Retype all of the data that follows, line for line.

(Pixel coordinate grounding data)
┌──

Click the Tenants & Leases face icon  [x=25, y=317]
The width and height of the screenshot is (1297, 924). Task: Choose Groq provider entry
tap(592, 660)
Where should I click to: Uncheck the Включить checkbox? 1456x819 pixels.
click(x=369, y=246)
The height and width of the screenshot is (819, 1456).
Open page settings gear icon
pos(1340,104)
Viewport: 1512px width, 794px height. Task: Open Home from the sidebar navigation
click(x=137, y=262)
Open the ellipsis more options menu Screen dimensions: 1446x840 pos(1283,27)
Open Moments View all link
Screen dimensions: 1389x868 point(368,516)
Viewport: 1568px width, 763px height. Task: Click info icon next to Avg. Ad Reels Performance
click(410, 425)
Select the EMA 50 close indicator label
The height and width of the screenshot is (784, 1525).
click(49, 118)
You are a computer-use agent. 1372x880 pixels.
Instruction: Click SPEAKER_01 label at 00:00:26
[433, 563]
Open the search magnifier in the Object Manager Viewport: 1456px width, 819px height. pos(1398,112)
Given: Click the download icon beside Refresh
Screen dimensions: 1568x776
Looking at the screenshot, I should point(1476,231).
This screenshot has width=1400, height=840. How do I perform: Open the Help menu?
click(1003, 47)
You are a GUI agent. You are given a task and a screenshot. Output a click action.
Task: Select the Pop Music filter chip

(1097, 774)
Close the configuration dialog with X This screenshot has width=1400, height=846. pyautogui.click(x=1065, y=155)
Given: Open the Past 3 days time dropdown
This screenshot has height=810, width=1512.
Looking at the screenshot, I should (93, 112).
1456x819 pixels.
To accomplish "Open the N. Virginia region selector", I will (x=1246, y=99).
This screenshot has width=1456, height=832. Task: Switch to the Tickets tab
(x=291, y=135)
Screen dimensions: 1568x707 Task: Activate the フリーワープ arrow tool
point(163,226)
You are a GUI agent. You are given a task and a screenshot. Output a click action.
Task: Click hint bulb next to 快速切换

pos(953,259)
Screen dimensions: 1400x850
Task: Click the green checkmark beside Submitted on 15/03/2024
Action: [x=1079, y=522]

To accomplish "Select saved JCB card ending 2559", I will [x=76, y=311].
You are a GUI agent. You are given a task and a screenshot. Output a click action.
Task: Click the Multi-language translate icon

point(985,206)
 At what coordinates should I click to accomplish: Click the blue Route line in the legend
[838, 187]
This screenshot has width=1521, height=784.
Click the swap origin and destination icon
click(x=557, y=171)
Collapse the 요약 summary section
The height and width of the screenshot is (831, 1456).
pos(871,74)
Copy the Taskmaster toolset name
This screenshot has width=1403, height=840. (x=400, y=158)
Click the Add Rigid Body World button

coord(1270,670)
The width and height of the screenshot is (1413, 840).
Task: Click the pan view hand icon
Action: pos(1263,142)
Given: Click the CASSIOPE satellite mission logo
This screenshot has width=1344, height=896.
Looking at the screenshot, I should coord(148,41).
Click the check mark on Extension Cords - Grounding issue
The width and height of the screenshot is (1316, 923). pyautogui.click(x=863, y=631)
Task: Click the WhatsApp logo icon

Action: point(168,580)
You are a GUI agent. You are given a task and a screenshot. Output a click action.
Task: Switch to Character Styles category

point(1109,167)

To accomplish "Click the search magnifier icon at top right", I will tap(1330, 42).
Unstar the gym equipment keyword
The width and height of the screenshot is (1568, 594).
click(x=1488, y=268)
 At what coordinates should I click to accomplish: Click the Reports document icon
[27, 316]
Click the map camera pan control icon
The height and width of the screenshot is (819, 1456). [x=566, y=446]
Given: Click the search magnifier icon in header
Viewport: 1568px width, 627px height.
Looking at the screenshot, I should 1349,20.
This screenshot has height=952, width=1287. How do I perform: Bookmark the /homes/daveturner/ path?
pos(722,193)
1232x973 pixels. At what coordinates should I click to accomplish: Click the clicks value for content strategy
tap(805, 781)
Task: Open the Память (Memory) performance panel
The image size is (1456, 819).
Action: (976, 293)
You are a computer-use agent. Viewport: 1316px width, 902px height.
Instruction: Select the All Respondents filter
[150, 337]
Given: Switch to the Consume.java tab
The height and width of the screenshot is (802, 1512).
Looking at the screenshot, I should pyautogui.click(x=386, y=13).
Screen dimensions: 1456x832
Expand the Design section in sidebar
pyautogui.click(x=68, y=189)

└──

• [Written reply]:
Click the Tenants & Leases face icon  [x=25, y=317]
The width and height of the screenshot is (1297, 924). Task: Choose Groq provider entry
tap(592, 660)
Where should I click to: Uncheck the Включить checkbox? 1456x819 pixels.
click(x=369, y=246)
The height and width of the screenshot is (819, 1456).
Open page settings gear icon
pos(1340,104)
Viewport: 1512px width, 794px height. Task: Open Home from the sidebar navigation
click(x=137, y=262)
Open the ellipsis more options menu Screen dimensions: 1446x840 pos(1283,27)
Open Moments View all link
Screen dimensions: 1389x868 point(368,516)
Viewport: 1568px width, 763px height. Task: Click info icon next to Avg. Ad Reels Performance
click(410, 425)
Select the EMA 50 close indicator label
The height and width of the screenshot is (784, 1525).
click(49, 118)
You are a computer-use agent. 1372x880 pixels.
Instruction: Click SPEAKER_01 label at 00:00:26
[433, 563]
Open the search magnifier in the Object Manager Viewport: 1456px width, 819px height. pos(1398,112)
Given: Click the download icon beside Refresh
Screen dimensions: 1568x776
Looking at the screenshot, I should point(1476,231).
This screenshot has width=1400, height=840. How do I perform: Open the Help menu?
click(1003, 47)
You are a GUI agent. You are given a task and a screenshot. Output a click action.
Task: Select the Pop Music filter chip

(1097, 774)
Close the configuration dialog with X This screenshot has width=1400, height=846. pyautogui.click(x=1065, y=155)
Given: Open the Past 3 days time dropdown
This screenshot has height=810, width=1512.
Looking at the screenshot, I should (93, 112).
1456x819 pixels.
To accomplish "Open the N. Virginia region selector", I will (x=1246, y=99).
This screenshot has width=1456, height=832. Task: Switch to the Tickets tab
(x=291, y=135)
Screen dimensions: 1568x707 Task: Activate the フリーワープ arrow tool
point(163,226)
You are a GUI agent. You are given a task and a screenshot. Output a click action.
Task: Click hint bulb next to 快速切换

pos(953,259)
Screen dimensions: 1400x850
Task: Click the green checkmark beside Submitted on 15/03/2024
Action: [x=1079, y=522]

To accomplish "Select saved JCB card ending 2559", I will [x=76, y=311].
You are a GUI agent. You are given a task and a screenshot. Output a click action.
Task: Click the Multi-language translate icon

point(985,206)
 At what coordinates should I click to accomplish: Click the blue Route line in the legend
[838, 187]
This screenshot has width=1521, height=784.
Click the swap origin and destination icon
click(x=557, y=171)
Collapse the 요약 summary section
The height and width of the screenshot is (831, 1456).
pos(871,74)
Copy the Taskmaster toolset name
This screenshot has width=1403, height=840. (x=400, y=158)
Click the Add Rigid Body World button

coord(1270,670)
The width and height of the screenshot is (1413, 840).
Task: Click the pan view hand icon
Action: pos(1263,142)
Given: Click the CASSIOPE satellite mission logo
This screenshot has width=1344, height=896.
Looking at the screenshot, I should coord(148,41).
Click the check mark on Extension Cords - Grounding issue
The width and height of the screenshot is (1316, 923). pyautogui.click(x=863, y=631)
Task: Click the WhatsApp logo icon

Action: point(168,580)
You are a GUI agent. You are given a task and a screenshot. Output a click action.
Task: Switch to Character Styles category

point(1109,167)

To accomplish "Click the search magnifier icon at top right", I will tap(1330, 42).
Unstar the gym equipment keyword
The width and height of the screenshot is (1568, 594).
click(x=1488, y=268)
 At what coordinates should I click to accomplish: Click the Reports document icon
[27, 316]
Click the map camera pan control icon
The height and width of the screenshot is (819, 1456). [x=566, y=446]
Given: Click the search magnifier icon in header
Viewport: 1568px width, 627px height.
Looking at the screenshot, I should 1349,20.
This screenshot has height=952, width=1287. How do I perform: Bookmark the /homes/daveturner/ path?
pos(722,193)
1232x973 pixels. At what coordinates should I click to accomplish: Click the clicks value for content strategy
tap(805, 781)
Task: Open the Память (Memory) performance panel
The image size is (1456, 819).
Action: (976, 293)
You are a computer-use agent. Viewport: 1316px width, 902px height.
Instruction: Select the All Respondents filter
[150, 337]
Given: Switch to the Consume.java tab
The height and width of the screenshot is (802, 1512).
Looking at the screenshot, I should pyautogui.click(x=386, y=13).
Screen dimensions: 1456x832
Expand the Design section in sidebar
pyautogui.click(x=68, y=189)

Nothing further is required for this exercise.